Elizabeth Lewis is Children’s Librarian — downtown library’s story hour is Thursday at 4:30 p.m. For more information, contact the library at (606) 573- 5220 or (606) 589-2409 for the Rebecca Caudill Library located in Cumberland.

Next, I’m told some Appalachian State University students visited Harlan in recent days. I was told they visited places near and far including the museum to learn more about the county, Knobby Rock and did some cleaning, picking up trash.

In other news, I got to get on the stick about planning and writing about local political candidates because before you know it, the May primary will be here. We’ll probably be running a list and more to introduce the candidates.

Candidates or folks with tips — please reach out to miles.layton@winchestersun.com

Yes, I have a Harlan email address, but rather than checking three or four different email addresses, I’m just going to stick with one. Remember when we didn’t have email? Back then, no one got up at 4 a.m. on a Tuesday to read emails, scroll through Facebook until sunrise — nowadays… eh… things are a bit different.

In other news, we’re going to start running a history feature because I want to know more about Harlan’s past so I can be more informed not only as editor, but because I’m curious and want to share these stories with my family.

In order to understand the present, one must have a good grasp of the past.

For example, before “Black Gold” was mined from the mountains of Harlan County, before the large coal companies moved in this area of Kentucky, the only way into the county was by horseback or wagon.

The L&N Railroad had reached Middlesboro and the only road — if one could the wagon path a road — leading into Harlan County from Pineville into Harlan County was a long and hard undertaking, according to an article by W.C. Stump that appeared in the Harlan Enterprise in March of 1998.

Most dry goods and supplies that entered Harlan County came from Virginia via the “Hagen Trail.”

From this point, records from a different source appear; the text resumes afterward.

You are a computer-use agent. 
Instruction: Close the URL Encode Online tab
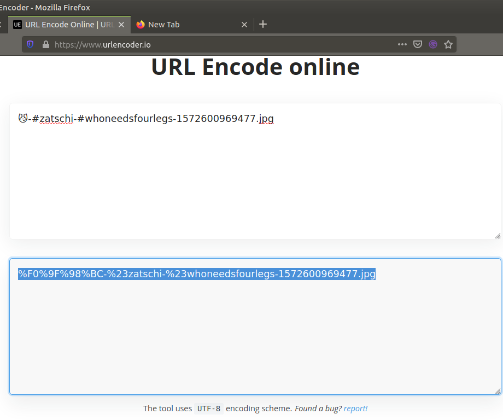point(121,25)
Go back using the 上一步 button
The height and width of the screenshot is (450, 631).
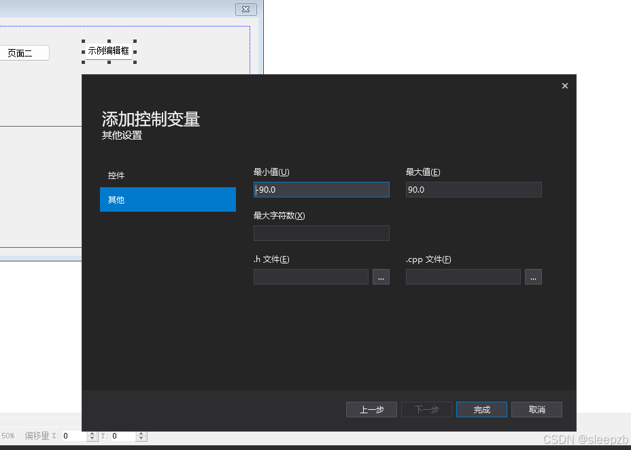[371, 409]
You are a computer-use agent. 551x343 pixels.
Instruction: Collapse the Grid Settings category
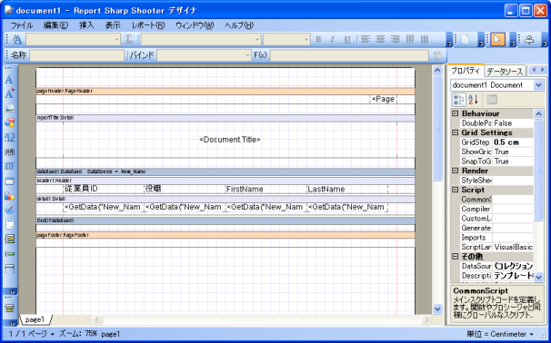click(x=456, y=132)
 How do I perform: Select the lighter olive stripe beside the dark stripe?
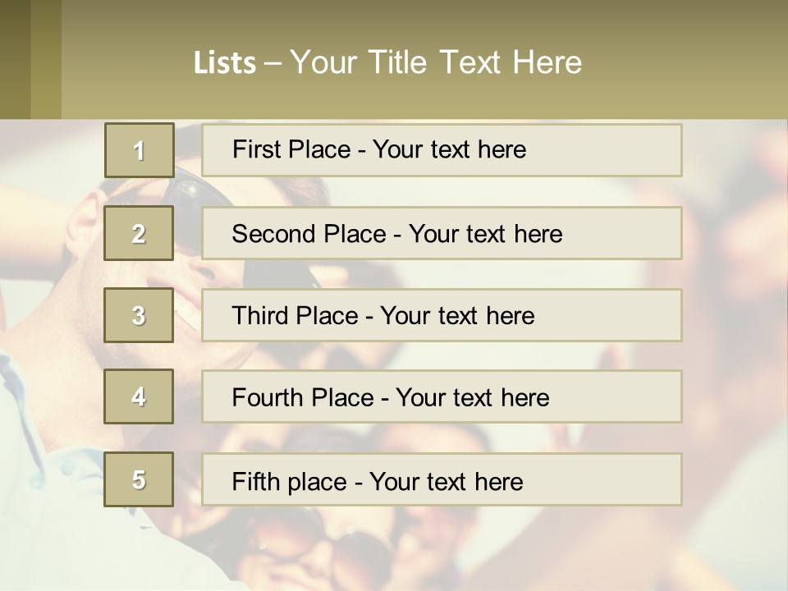pyautogui.click(x=46, y=59)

In 1902, Mount Pleasant, now referred to as “Harlan Town”, had no idea that the county was about to change quickly and drastically during the next few years.

Few, if any, knew that this change would take place as the result of one man’s determination to conquer an obstacle that would have been deemed impossible by most contemporaries of his day and time.

That man was Thomas Jefferson Asher and the obstacle was the building of a railroad.

The Asher family settled in the Bell County area of southeastern Kentucky prior to the American Revolutionary War.

Long-story-short, when Varilla Howard married Asher in March of 1870, their first possession was
$49 in cash, a two-cap step stove, a bed, a small parcel of land with a log cabin which had been a gift of the bride’s father.

These possessions became the nucleus of the Asher Land and Coal empire.

Later in 1890, a sawmill operation was founded by Rennebaum & Slawson on the Cumberland River at Wasioto.

Originally, the mill used a circular saw and produced around 18,000 board feet of lumber per day.

This operation, including the mill, was later purchased by Asher by the mid 1890s.

With Asher’s facility located strategically to both the river and the railroad, he was able to control most of the timber up the Cumberland River and to its tributaries, the Poor Fork, Clover Fork and Martins Fork. Within the next few years, Asher’s company acquired 15,000 acres of land that was heavily timbered, Stump wrote.

However, the property’s real asset was not seen as there were several seams of coal that lay underneath the acreage.

Later, Asher appealed to L&N Railroad Company to extend their trackage up to the Cumberland River and into Harlan County. Railroad said it was not ready, but Asher would not be the type of man to give up.

Asher used his own money to build a rail line starting at Harbell, the last point on the L&N Railroad on the Cumberland River and continued that line up the river from Yellow Creek to Tom’s Creek, which was the beginning of the railroad into upper Bell County and all of Harlan County.

Construction began in the fall of 1907 with the Wasioto and Black Mountain Railroad forming with Asher as president in 1908.

During these transition years, Asher bought more property in places including Ages, Black Joe, Brookside, Chevrolet, Golden Ash and Kitts.

The company known as T.J. Asher and Sons was absorbed and capitalized into the Asher Coal Mining Company.

With the transformation from lumber to coal, an era passed. Life would never be the same again in Harlan County, Stump wrote. Coal would be the driving force that would control and rule lines of the people to this very day.